Pour sa part l’Association française des malades de la thyroïde conteste ces résultats, maintient ses doutes et ses accusations :

« (…) Cette étude est caduque et ne sert qu’à un équilibre statistique qui coûtera cher aux contribuables et ceci dans le plus grand mépris à l’égard de la souffrance bien réelle des malades. Ces experts « dits » indépendants ont comparé deux populations témoins au niveau évolution de la demande de soins, entre 2016, 2017 et 2018.

« En prenant d’une part des diabétiques (1 million tirés au sort) et d’autre part, un million de patients sous nouvelle formule, eux aussi tirés au sort ! Devinez quoi ? Selon cette étude, en 2017-2018, il y aurait eu moins de soins, une peccadille de décès supplémentaires, moins d’hospitalisations grâce à la nouvelle formule… Bref, tout va très bien Madame la marquise. Ils sont forts ! À ce que l’on sache, les diabétiques ont une pathologie plus évolutive que les thyroïdiens… Que signifie cette comparaison ? Et il faudrait courber l’échine devant les nocebos ?

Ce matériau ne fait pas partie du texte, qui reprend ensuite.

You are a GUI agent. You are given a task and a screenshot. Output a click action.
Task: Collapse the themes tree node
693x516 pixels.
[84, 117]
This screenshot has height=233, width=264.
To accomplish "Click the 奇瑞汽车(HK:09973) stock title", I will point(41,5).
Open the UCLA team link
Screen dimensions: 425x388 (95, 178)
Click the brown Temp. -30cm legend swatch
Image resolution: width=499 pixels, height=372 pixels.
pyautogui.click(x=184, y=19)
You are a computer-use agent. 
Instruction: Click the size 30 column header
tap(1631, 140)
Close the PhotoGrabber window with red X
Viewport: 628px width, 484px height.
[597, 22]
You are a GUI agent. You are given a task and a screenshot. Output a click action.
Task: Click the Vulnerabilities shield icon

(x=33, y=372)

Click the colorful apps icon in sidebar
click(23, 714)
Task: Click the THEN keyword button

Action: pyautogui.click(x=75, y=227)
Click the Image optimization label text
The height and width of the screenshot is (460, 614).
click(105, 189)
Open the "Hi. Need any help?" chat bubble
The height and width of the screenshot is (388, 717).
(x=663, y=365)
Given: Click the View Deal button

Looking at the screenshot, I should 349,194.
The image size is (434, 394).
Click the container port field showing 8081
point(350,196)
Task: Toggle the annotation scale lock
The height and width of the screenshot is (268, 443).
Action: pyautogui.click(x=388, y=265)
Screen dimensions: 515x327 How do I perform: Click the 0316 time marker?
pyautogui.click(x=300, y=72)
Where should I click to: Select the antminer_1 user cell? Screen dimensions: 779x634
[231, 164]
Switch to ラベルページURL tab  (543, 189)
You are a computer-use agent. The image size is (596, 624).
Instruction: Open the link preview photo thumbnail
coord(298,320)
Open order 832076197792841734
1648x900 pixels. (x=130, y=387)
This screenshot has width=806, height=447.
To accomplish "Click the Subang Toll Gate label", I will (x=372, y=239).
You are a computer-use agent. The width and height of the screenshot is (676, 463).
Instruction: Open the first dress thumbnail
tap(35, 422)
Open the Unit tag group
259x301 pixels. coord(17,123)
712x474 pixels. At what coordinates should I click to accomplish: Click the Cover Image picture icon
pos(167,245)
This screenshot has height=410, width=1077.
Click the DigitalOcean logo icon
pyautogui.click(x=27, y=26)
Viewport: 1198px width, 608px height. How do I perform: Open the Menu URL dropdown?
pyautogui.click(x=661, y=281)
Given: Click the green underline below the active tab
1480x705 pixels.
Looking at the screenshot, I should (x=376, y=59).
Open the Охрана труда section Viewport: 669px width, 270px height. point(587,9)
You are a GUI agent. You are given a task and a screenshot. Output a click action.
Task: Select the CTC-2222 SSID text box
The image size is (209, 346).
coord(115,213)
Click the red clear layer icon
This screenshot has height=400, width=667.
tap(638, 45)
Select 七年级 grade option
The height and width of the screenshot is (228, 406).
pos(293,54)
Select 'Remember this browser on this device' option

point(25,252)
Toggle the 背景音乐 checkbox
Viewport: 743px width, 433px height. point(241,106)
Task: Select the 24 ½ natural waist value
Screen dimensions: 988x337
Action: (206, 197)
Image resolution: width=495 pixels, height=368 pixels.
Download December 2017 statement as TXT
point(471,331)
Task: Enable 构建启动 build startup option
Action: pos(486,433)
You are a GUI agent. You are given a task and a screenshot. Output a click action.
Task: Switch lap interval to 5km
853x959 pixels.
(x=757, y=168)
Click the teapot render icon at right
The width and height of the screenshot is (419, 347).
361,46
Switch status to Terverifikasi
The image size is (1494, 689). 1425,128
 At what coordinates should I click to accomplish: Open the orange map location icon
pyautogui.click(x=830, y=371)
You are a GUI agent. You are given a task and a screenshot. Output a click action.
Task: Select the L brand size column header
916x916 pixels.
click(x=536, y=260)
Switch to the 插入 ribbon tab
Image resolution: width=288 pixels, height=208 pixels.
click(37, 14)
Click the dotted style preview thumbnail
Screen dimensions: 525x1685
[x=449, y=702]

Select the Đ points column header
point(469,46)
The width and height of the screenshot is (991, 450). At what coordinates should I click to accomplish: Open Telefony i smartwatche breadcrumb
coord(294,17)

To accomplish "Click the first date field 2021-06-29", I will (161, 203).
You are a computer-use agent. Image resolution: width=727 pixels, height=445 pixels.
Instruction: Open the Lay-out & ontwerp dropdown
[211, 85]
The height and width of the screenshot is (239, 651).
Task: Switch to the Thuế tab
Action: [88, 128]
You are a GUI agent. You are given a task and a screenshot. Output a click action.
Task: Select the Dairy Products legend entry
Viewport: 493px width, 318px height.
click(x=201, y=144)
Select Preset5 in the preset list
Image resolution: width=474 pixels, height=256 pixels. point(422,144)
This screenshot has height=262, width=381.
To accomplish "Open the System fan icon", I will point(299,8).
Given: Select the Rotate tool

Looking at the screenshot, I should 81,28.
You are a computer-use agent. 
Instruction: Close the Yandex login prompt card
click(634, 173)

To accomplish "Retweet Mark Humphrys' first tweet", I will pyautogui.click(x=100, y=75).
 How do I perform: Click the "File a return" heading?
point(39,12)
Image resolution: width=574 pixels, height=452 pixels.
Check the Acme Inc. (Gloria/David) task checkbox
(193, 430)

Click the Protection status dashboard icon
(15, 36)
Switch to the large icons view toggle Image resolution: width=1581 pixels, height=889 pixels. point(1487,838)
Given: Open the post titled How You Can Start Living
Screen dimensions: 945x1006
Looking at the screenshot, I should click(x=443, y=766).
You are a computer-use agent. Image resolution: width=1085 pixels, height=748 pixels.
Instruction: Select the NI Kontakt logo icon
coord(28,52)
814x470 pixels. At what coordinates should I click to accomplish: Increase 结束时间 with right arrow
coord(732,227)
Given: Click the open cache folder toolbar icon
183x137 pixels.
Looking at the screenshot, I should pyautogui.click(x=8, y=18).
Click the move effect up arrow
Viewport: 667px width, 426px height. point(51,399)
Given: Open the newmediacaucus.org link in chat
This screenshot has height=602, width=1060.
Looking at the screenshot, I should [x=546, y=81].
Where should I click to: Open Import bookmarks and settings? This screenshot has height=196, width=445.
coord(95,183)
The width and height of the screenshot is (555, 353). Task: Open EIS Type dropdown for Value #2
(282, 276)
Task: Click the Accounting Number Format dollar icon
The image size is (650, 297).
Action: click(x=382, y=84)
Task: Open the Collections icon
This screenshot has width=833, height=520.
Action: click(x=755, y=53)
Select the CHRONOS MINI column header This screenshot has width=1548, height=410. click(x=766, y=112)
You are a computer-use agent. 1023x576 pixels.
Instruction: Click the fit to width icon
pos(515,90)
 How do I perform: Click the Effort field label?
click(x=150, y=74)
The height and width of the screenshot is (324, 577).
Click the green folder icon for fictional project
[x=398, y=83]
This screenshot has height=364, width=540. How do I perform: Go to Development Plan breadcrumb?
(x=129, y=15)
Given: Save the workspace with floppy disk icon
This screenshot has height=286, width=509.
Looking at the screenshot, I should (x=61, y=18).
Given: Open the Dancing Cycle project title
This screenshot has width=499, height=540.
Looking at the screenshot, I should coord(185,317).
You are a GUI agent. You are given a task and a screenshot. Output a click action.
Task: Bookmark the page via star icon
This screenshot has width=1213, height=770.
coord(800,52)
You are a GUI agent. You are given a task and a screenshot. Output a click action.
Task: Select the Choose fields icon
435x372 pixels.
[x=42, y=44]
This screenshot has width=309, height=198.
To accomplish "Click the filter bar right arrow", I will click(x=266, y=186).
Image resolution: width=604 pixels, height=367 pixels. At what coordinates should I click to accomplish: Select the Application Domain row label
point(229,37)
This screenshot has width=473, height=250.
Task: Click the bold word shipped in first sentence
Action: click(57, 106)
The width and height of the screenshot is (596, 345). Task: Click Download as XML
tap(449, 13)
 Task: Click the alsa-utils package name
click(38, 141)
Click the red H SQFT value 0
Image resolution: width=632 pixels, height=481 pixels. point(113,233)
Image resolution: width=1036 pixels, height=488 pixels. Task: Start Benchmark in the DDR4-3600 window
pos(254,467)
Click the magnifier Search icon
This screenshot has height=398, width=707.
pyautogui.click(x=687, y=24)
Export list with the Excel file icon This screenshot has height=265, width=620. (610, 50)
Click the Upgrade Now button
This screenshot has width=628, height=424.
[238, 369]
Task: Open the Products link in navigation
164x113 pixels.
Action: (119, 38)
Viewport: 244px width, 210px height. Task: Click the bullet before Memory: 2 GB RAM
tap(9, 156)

« Il faut savoir que le CNRS continue l’investigation faite par Toulouse en commun accord l’AFMT. C’est grâce à vos collectes de boîtes de Levothyrox que ces analyses ont été possibles. Nous sommes passés par un huissier pour couper les plaquettes en deux et cela est parti cacheté, vers deux labos sans que l’un sache ce que l’autre faisait. Malheureusement nous n’avons pas eu les résultats finaux aussitôt que prévu (…) Le jour précédant cette réunion au Ministère, nous avons fait une conférence de presse avec Anny Duperey, toujours là dans sa simplicité et sa générosité, elle a parlé de la position des responsables de la santé comme étant « hallucinante ». Des journalistes scientifiques étaient présents et ont semblé vraiment intéressés.

Me Bertella nous a apporté des nouvelles de l’instruction. Une deuxième juge d’instruction a été nommée dans cette affaire, tant le nombre de plaignants est important. C’est une première. Nous sommes certains que nous arriverons au bout de cette affaire la tête haute. »

Pour le Dr Gérard Bapt, député honoraire et médecin conseil de l’AFMT « il est regrettable que les autorités sanitaires s’acharnent à esquiver la recherche des causes de cette désaffection et des souffrances subies ».